The "bare boards" are turned into finished PCB products by literally thousands of manufacturers, with some commodity producers promising finished boards within a few hours of receiving a design. A complex series of steps are carried out in cleanroom environments, including creating the pattern of desired copper traces (e.g., screen printing the pattern, then etching away the excess copper); bonding together multiple separately etched boards to form multilayer boards; drilling and plating of vias through the multiple layers to create electrical pathways; soldering the electrical components and chips and connecting the layers; and testing/validation.
Ongoing Evolution
PCB design complexity has increased as electronic devices have become smaller and endowed with more functions, which is pushing suppliers to create thinner laminates for higher layer counts and greater circuit density. Glass manufacturers are experimenting with lower dielectric constant glass recipes and methods for "flattening" filaments that take up less room for finer weaves. AGY's Bajoit explains that by decreasing the amount of yarn twist, the filaments bundles tend to flatten and create a flatter fabric (and hence thinner prepreg).
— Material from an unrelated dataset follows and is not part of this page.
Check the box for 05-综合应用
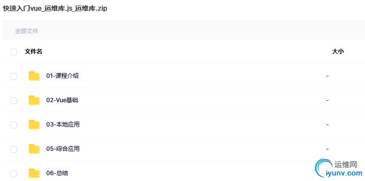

Consultant Carl Zweben (Zweben Consulting, Devon, Pa.), a specialist in electronic thermal management, says that the thermal stresses generated within the PCB can become problematic: "The coefficient of thermal expansion (CTE) of silicon memory chips is 2.5 ppm/°C and the CTE of a fiberglass laminate can range from 14 ppm/°C to 24 ppm/°C. High temperature swings during PCB processing as well as shipment can cause the two materials to expand at different rates, causing fatigue cracks in solder joints as well as damage to the chips themselves," Zweben says. "Heat management is an industry-wide problem that several groups are taking a look at."
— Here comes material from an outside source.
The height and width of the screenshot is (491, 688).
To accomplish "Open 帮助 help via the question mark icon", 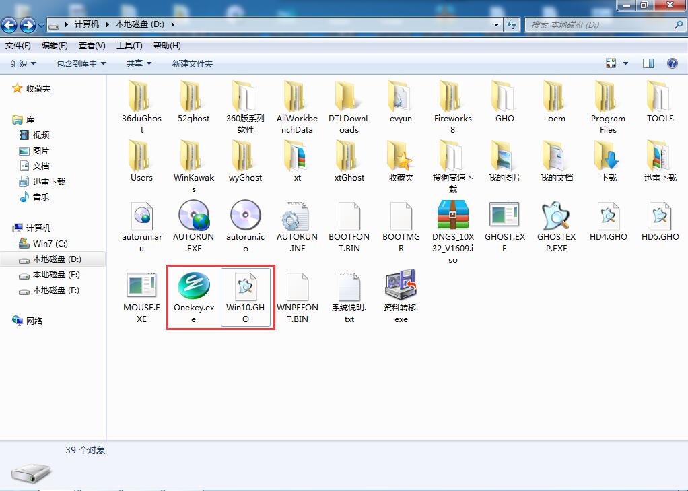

ThermalWorks Inc. (Huntington Beach, Calif.) is addressing this issue with its relatively new family of STABLCOR carbon fiber/epoxy laminates. The prepregs are produced with 1K or 3K tows made from PAN- or pitch-based fiber, depending on the application. Kris Vasoya, executive VP of ThermalWorks and one of the company's founders, explains that a carbon laminate, while it needs to be insulated with a dielectric (nonconductive) layer because of its conductivity, provides a much better CTE match with attached chips and components because of its low negative CTE, thus minimizing thermal stresses. Further, explains Vasoya, its electrical and thermal conductivity permit it to be configured as the ground layer of a PCB, eliminating the traditional copper layer normally used. It also can serve as a heat sink -- a structure that pulls heat away from a memory chip -- at a significantly reduced weight compared to copper layers. Hunter Technology Corp. (Santa Clara, Calif.) is one of several PCB producers who have licensed STABLCOR.
Nonwoven aramid fiber mat, wet out with epoxy or polyimide, is an alternative laminate substrate material for high-performance applications, such as avionics and ultra-thin cell phones. An advantage of aramid is its low negative CTE, which reduces thermal stress, as well as its low dielectric constant of 4, compared to 6.2 for E-glass. The aramid can be combined with E-glass in multilayer PCBs. DuPont Advanced Fiber Systems (Richmond, Va.) is the supplier of Thermount aramid laminate and prepreg materials.